A little extra theory (don’t worry about the math part below if you haven’t taken Probability):

\(Z\) may contain extra variables not in \(Z_2\) if there are, say, many common causes of \(A\) and \(Y\), but only a few of these are a cause of \(C\). Let’s say that these extra variables are in the set \(Z_1\). (\(Z = Z_1 \cup Z_2\))

If the variables in \(Z_1\) are not causes of \(C\), then \(C\) and \(Z_1\) are conditionally independent given \(A\) and \(Z_2\).

Going through the work below…

\[ \begin{align*} P(A, C = 0 \mid Z) &= P(A, C = 0 \mid Z_1, Z_2) \\ &= P(A, C = 0, Z_1, Z_2)/P(Z_1, Z_2) \\ &= P(A \mid Z_1, Z_2) P(C = 0 \mid A, Z_1, Z_2) \\ &= P(A \mid Z_1, Z_2) P(C = 0 \mid A, Z_2) \end{align*} \]

…this implies that the propensity score model (for \(A\)) should depend on all variables in \(Z\) (the set \(Z_1\) and \(Z_2\) together) and that the censoring probability model only need depend on \(Z_2\).





Analysis plan:

Notation:

  • \(Z\) is the set that d-separates \(A\) and \(Y\) when \(C\) is conditioned on.
  • \(Z_2\) (a subset of \(Z\)) that, together with \(A\), d-separates \(C\) and \(Y\)
  1. Model the propensity scores \(P(A\mid Z)\) using all variables \(Z\) in the d-separating set. Create inverse probability weights \(W^A = 1/P(A\mid Z)\) (treatment weights).

  2. Model the probability of censoring \(P(C \mid A, Z_2)\). Create inverse probability weights \(W^C = 1/P(C = 0\mid A, Z_2)\) (censoring weights).

  3. Create final weights (for treatment and censoring) \(W^{A,C} = W^A\times W^C\).

  4. Fit the desired marginal structural model with these final weights.





Exercises

A template Rmd is available here.

Setup

library(readr)
library(dplyr)
library(ggplot2)
library(geepack)

nhefs <- read_csv("https://cdn1.sph.harvard.edu/wp-content/uploads/sites/1268/1268/20/nhefs.csv")

Create a censoring indicator variable that will be TRUE if the individual was censored and FALSE otherwise.

nhefs$cens <- is.na(nhefs$wt82_71)

Throughout we’ll use the full nhefs dataset, and we’ll work from the DAG below (\(C\) has been conditioned on):



Part 1: Modeling to obtain weights

  1. Based on the DAG above, identify the set of variables \(Z\) that d-separates qsmk and weight gain.

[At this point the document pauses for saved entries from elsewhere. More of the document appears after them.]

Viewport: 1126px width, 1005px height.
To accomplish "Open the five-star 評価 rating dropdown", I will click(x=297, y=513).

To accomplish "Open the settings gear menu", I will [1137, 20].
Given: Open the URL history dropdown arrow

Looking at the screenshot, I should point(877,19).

  2. Fit an appropriate treatment propensity score model, and call this ps_treat_mod. For simplicity, assume that a quadratic relationship for the quantitative variables gives a good fit. Make sure to wrap categorical variables inside factor() in your model formula.

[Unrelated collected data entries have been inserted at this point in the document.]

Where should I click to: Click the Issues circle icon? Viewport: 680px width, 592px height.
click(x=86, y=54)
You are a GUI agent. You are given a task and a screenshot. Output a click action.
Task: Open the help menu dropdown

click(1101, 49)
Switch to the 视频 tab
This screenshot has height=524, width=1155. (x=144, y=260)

  3. Add a new variable to your dataset called weights_treat that contains the IP weights for treatment.

  4. Is it believable that quitting smoking (treatment) is a cause of censoring? How do the tabulations/calculations below help answer this?

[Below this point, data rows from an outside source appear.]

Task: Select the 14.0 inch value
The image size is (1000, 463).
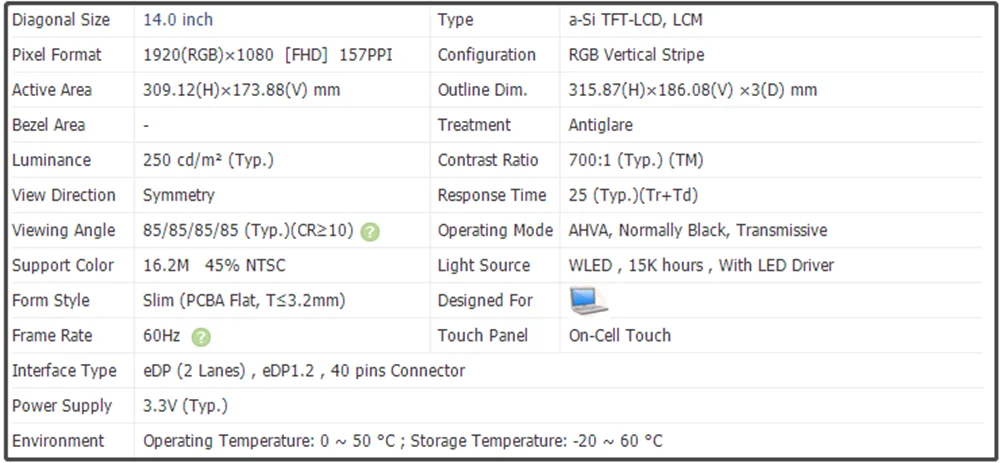Action: 178,20
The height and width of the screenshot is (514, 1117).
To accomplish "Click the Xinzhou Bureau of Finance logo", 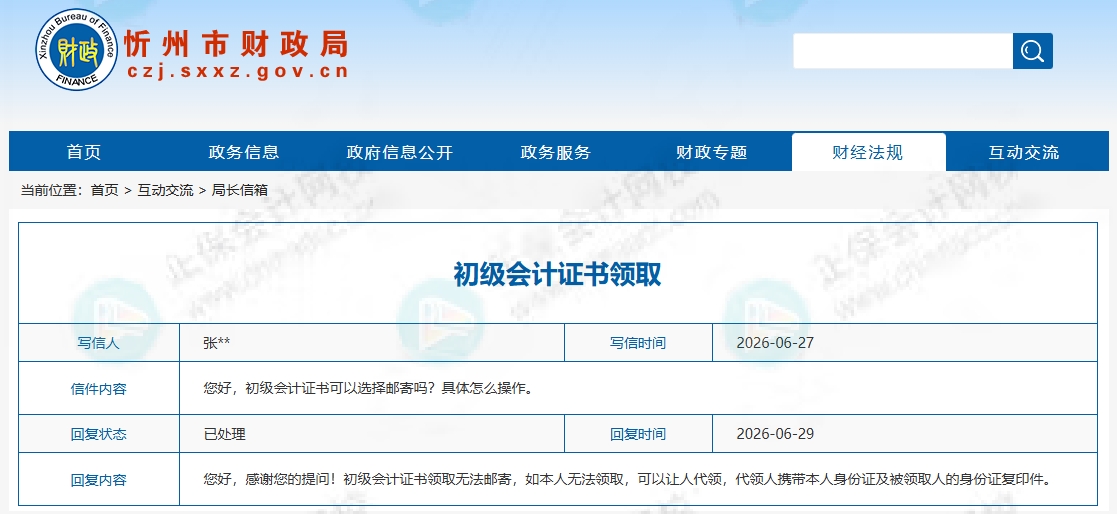I will pyautogui.click(x=77, y=50).
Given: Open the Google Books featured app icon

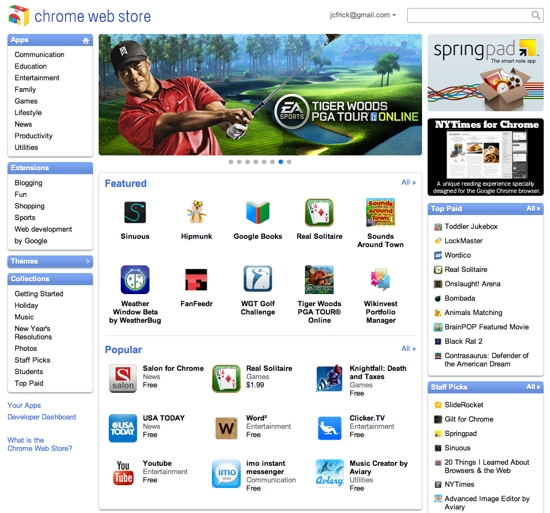Looking at the screenshot, I should click(258, 212).
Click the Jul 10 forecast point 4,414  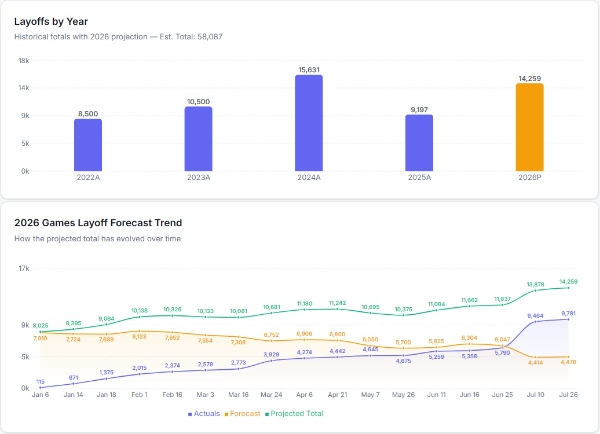point(535,357)
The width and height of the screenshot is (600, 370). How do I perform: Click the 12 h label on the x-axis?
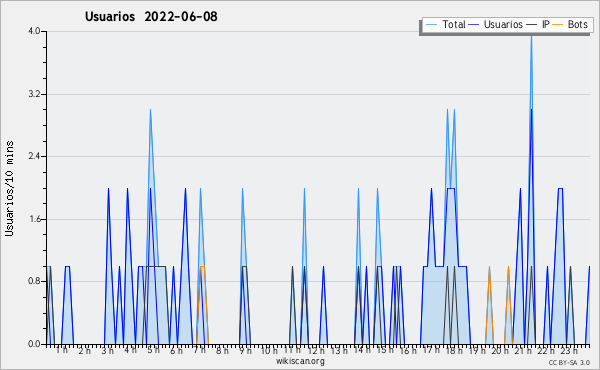coord(316,350)
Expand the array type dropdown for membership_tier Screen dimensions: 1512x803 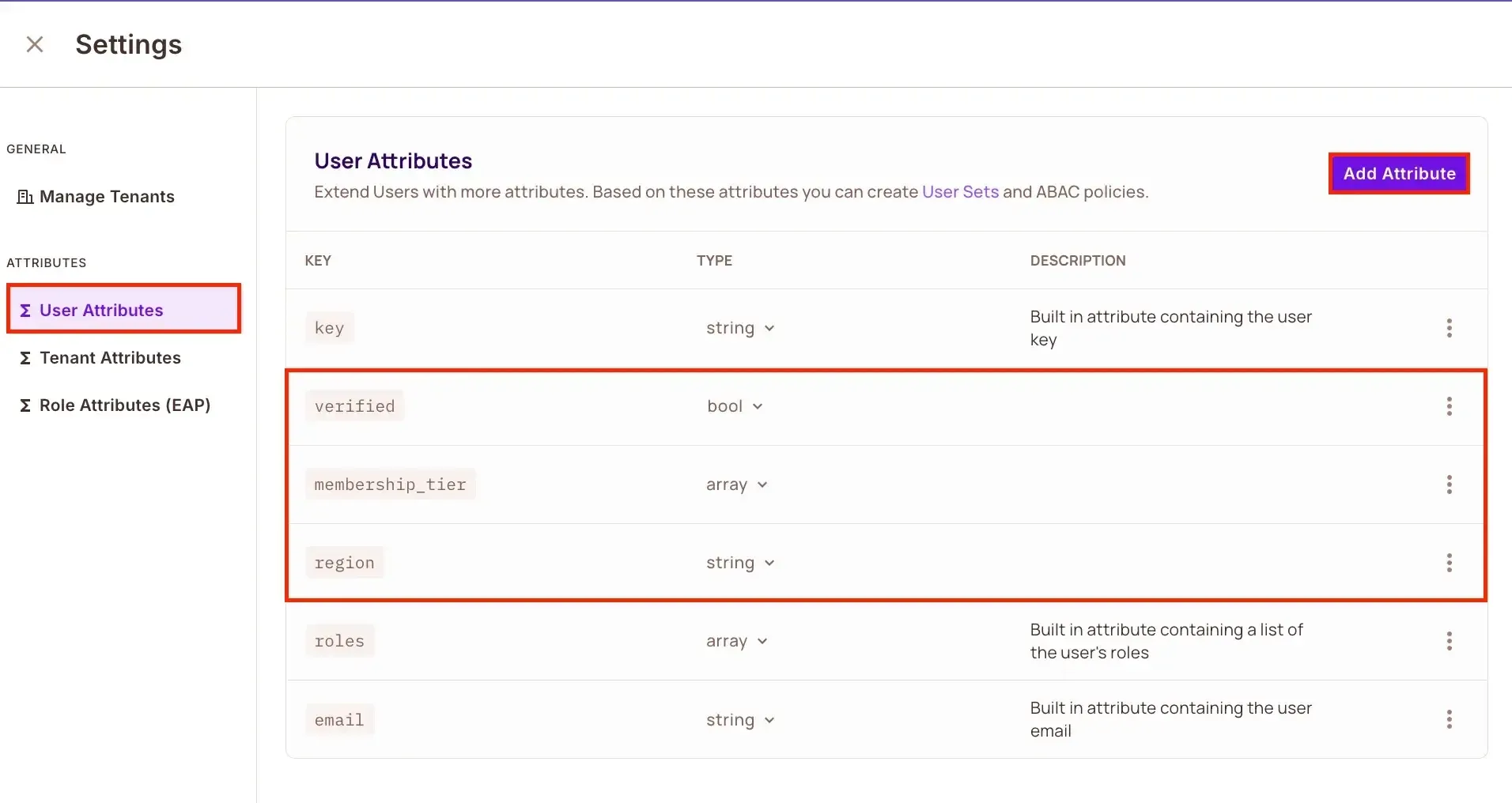(x=736, y=484)
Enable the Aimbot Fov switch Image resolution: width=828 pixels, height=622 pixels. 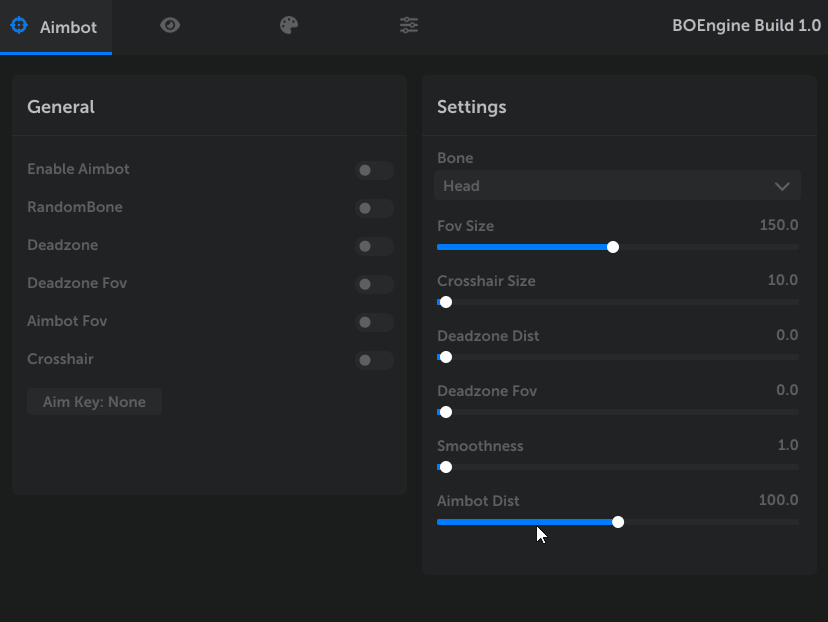(374, 322)
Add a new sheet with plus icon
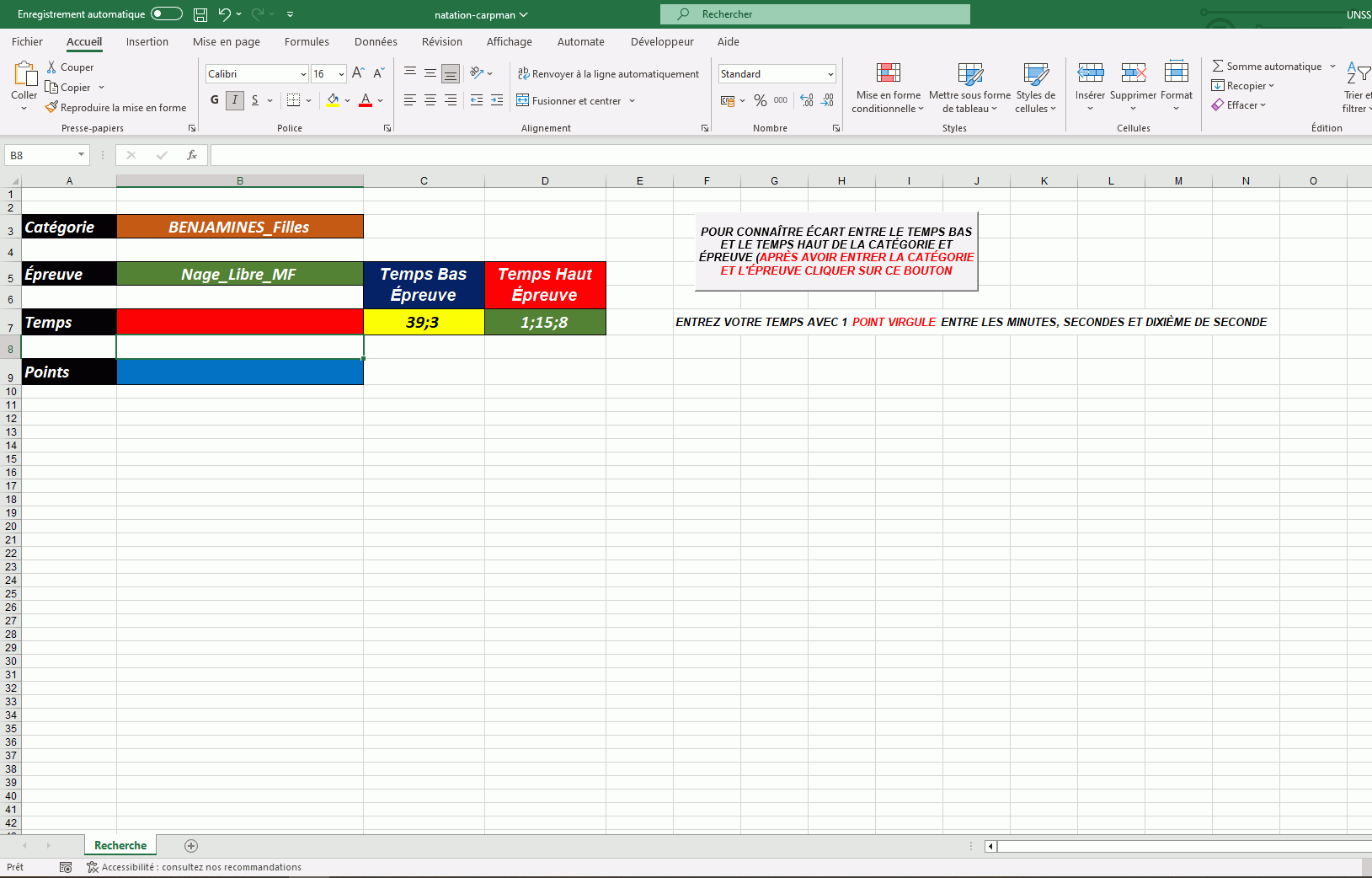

    # P(censored | quitters) and P(censored | nonquitter)
    table(qsmk = nhefs$qsmk, cens = nhefs$cens)
    table(qsmk = nhefs$qsmk, cens = nhefs$cens) %>% prop.table(margin = 1)
  5. How would you see if the data support the age --> C and education --> C arrows? Describe, but don’t actually perform this analysis.

  6. Fit an appropriate model for the probability of censoring, and call this prob_cens_mod. For simplicity, assume that a quadratic relationship for the quantitative variables gives a good fit. Make sure to wrap categorical variables inside factor() in your model formula.

  7. Add a new variable to your dataset called weights_cens that contains the IP weights for censoring. (Note that in R, the default for logistic regression is to model the probability of the outcome variable equaling 1.)

  8. Add a final weight variable to your dataset called weight_TC.




Part 2: Fitting MSMs

Fit the following two MSMs (\(A\) is qsmk, and for sex, 0 indicates males and 1 indicates females):

\[ E[Y^{a, c=0}] = \beta_0 + \beta_1 a \] \[ E[Y^{a, c=0}] = \beta_0 + \beta_1 a + \beta_2\hbox{sex} + \beta_3 a\times\hbox{sex} \]

Note: In our previous analysis where we worked with nhefs_subs, we had actually fit the following:

\[ E[Y^{a} \mid C = 0] = \beta_0 + \beta_1 a \] \[ E[Y^{a} \mid C = 0] = \beta_0 + \beta_1 a + \beta_2\hbox{sex} + \beta_3 a\times\hbox{sex} \]

Refit these models here using the relevant weights. How do your results compare?